[Aim]:
Rewrite the data below with every "hamburger menu" swapped for "navigation menu" and nothing else changed, and leave out the pictures.

☆ ☆ ☆ ☆

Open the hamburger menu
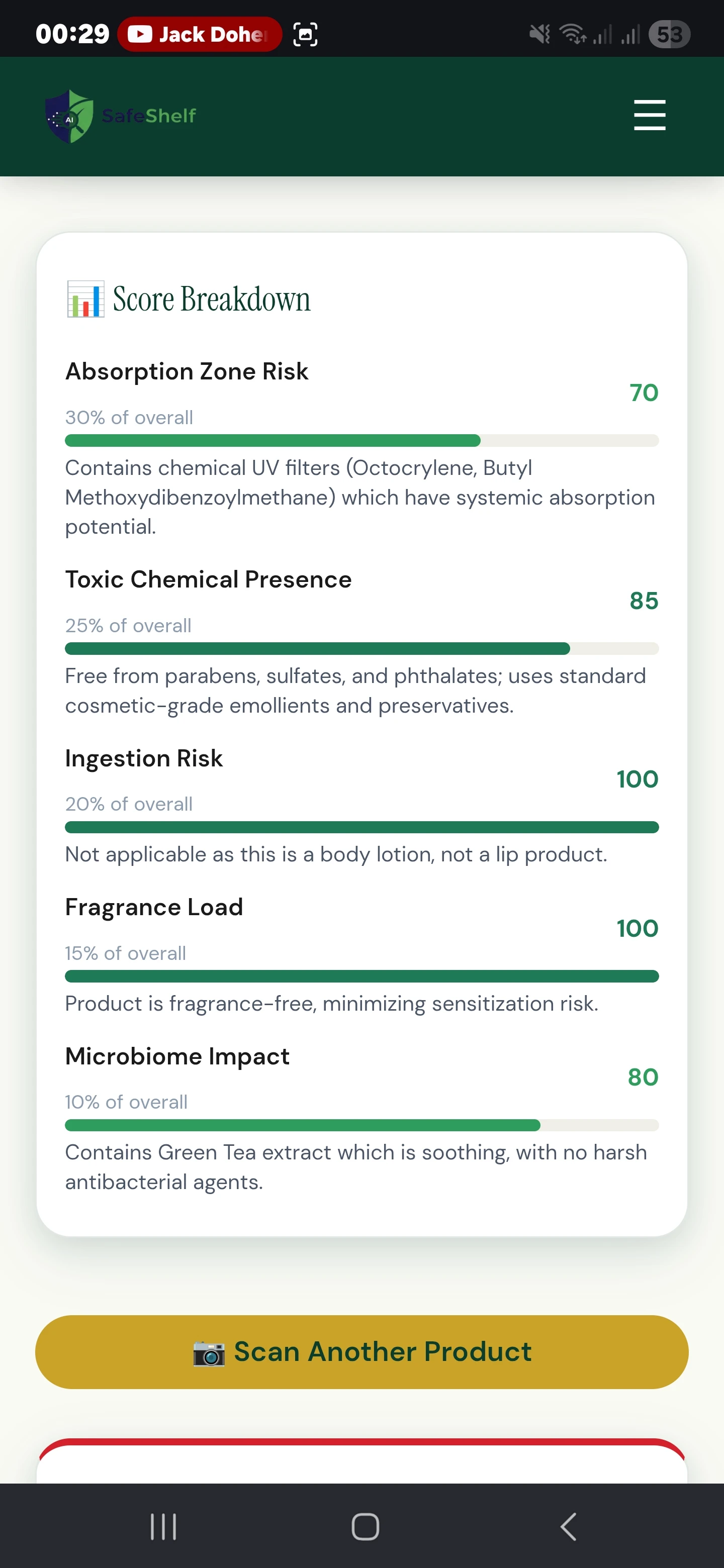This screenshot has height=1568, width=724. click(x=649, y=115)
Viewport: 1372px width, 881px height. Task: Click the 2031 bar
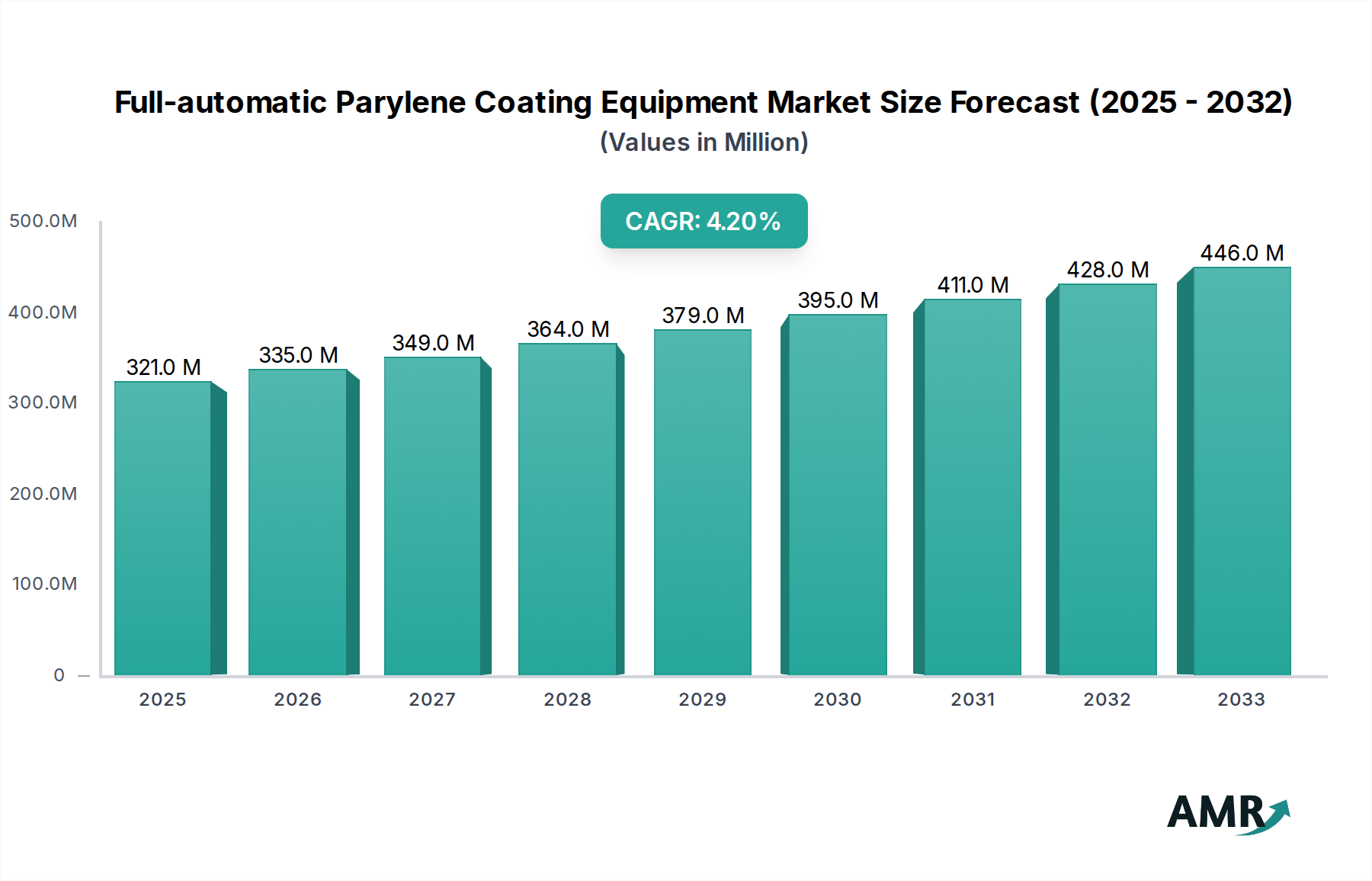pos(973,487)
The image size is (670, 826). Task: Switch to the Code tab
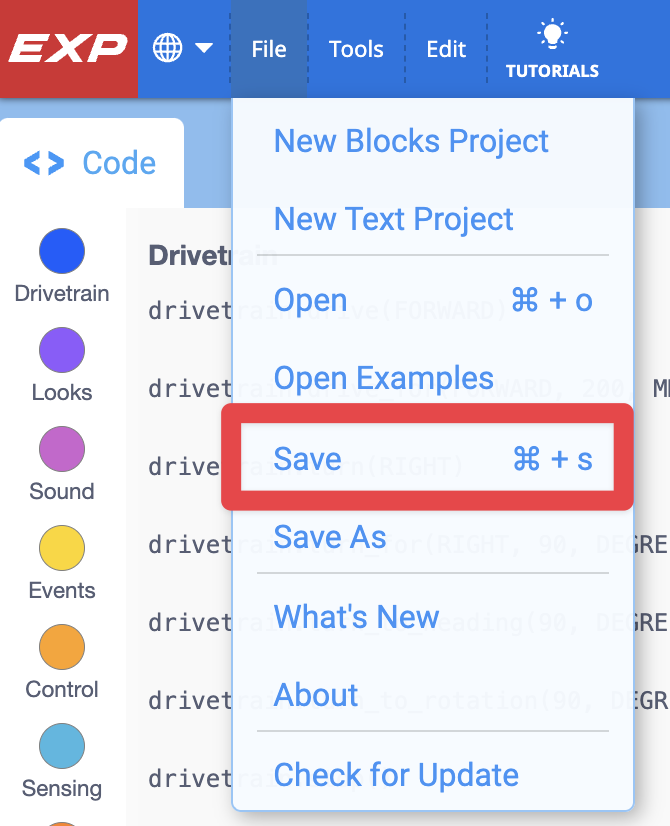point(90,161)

☆ ☆ ☆ ☆

[Solved exercise]:
Open the navigation menu
This screenshot has height=1568, width=724. click(x=649, y=115)
Viewport: 1372px width, 881px height. Task: Click the 2031 bar
pos(973,487)
The image size is (670, 826). Task: Switch to the Code tab
point(90,161)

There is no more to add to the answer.